Problemas en lo que se dice

        En las emisoras de radio se publicita una empresa con el argumento de que ella “no hace como las demás” de su ramo, sus competidoras, que se dedican más a la publicidad que a cumplir correctamente con su tarea profesional, cosa que la empresa protagonista asegura en su anuncio que no hace. Es decir, publicita que ella no se dedica a hacer publicidad, lo que acaba resultando una curiosa argumentación pues lleva a cabo precisamente lo que dice que no hace, apoyándose en el término dedicarse. Hacer lo que se dice que no se hace, utilizándolo como tesis para probar que no se hace lo que se dice, es una inteligente forma de competir en el debate de las ideas y, al tiempo, el manejo de un viejo sistema de confrontación dialéctica basada en una incongruencia argumental y que puede ser tachada de sofística. (Otra cosa son los resultados económicos y empresariales, si esa forma de hacer anuncios pueda ser interesante, un asunto ajeno a esta reflexión, que es exclusivamente lingüística).

        Hablar de cómo manejamos el lenguaje en nuestra vida diaria y cómo lo usamos con una u otra finalidad es una tarea de cada día que no podemos ni debemos obviar porque, a fin de cuentas, el lenguaje y la palabra constituyen casi todo lo que somos como personas.
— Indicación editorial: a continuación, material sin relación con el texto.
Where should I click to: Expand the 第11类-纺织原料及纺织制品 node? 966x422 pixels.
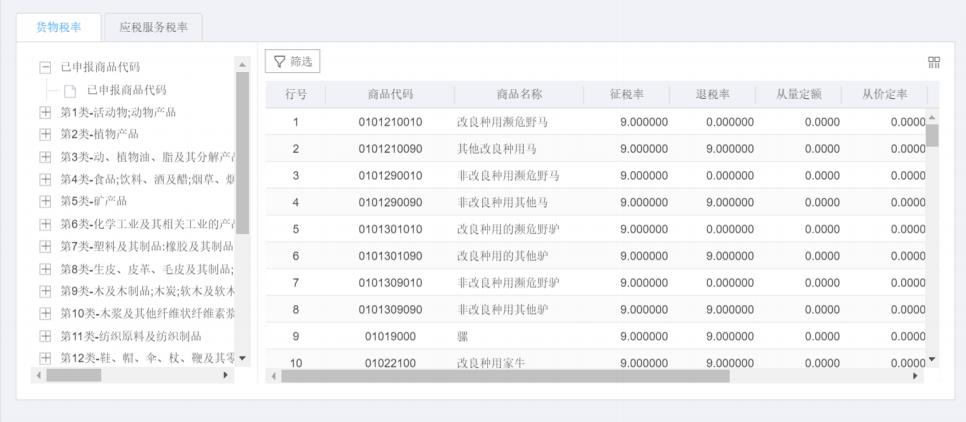45,336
Y de ahí la necesidad de estar pendiente de cada giro lingüístico, de cada expresión. En la Edad Media, por citar un ejemplo al azar, allá por el siglo XI más o menos, pasaba lo mismo. También entonces había quienes pensaban y creían en la importancia del habla, de tal manera que hubo más de uno que estimaba que quienes se apoyaban para hacer ciencia y filosofía en el lenguaje se pasaban de listos, que, de tanto estar pendientes de la dialéctica y de la retórica, se olvidaban de otras cosas mucho más importantes, como de la teología. Y así surgieron los que se podrían llamar dos partidos, el de los dialécticos y el de los teólogos.
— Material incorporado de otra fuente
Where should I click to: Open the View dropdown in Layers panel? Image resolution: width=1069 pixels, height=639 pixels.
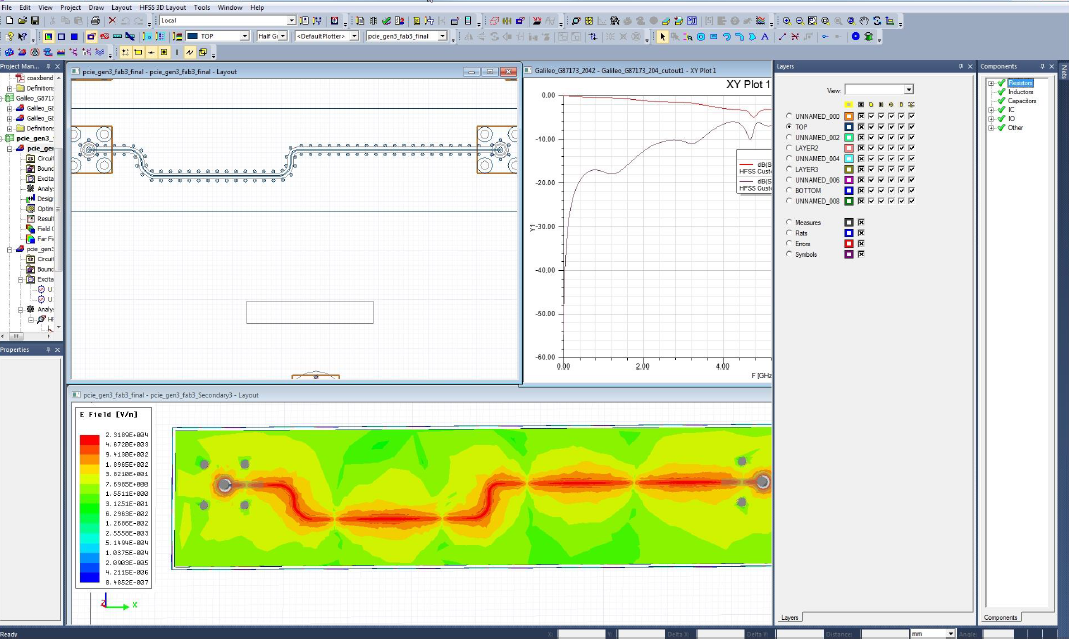click(x=908, y=90)
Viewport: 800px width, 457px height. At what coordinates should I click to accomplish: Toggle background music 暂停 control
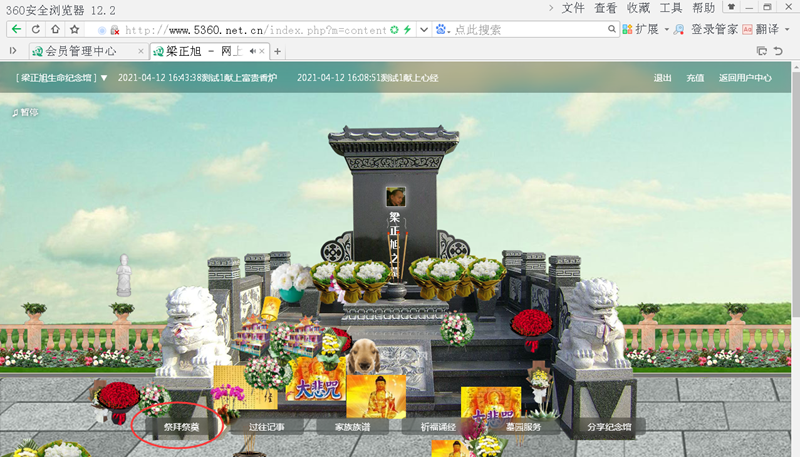pyautogui.click(x=25, y=112)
        Los juegos de palabras son posibles por la flexibilidad casi infinita que encierra el lenguaje, y la cosa llega a tales niveles que la precisión en el habla resulta de lo más complicado. Y cómo en tantas ocasiones una cosa es lo que nos dicen y otra lo que escuchamos. Por ello cuando nos quejamos de discursos que nos llegan llenos de trampas lógicas, conviene que seamos conscientes de que es más difícil construir una frase exacta, hablar bien, que hacerlo mal. Por mucha buena voluntad que se ponga.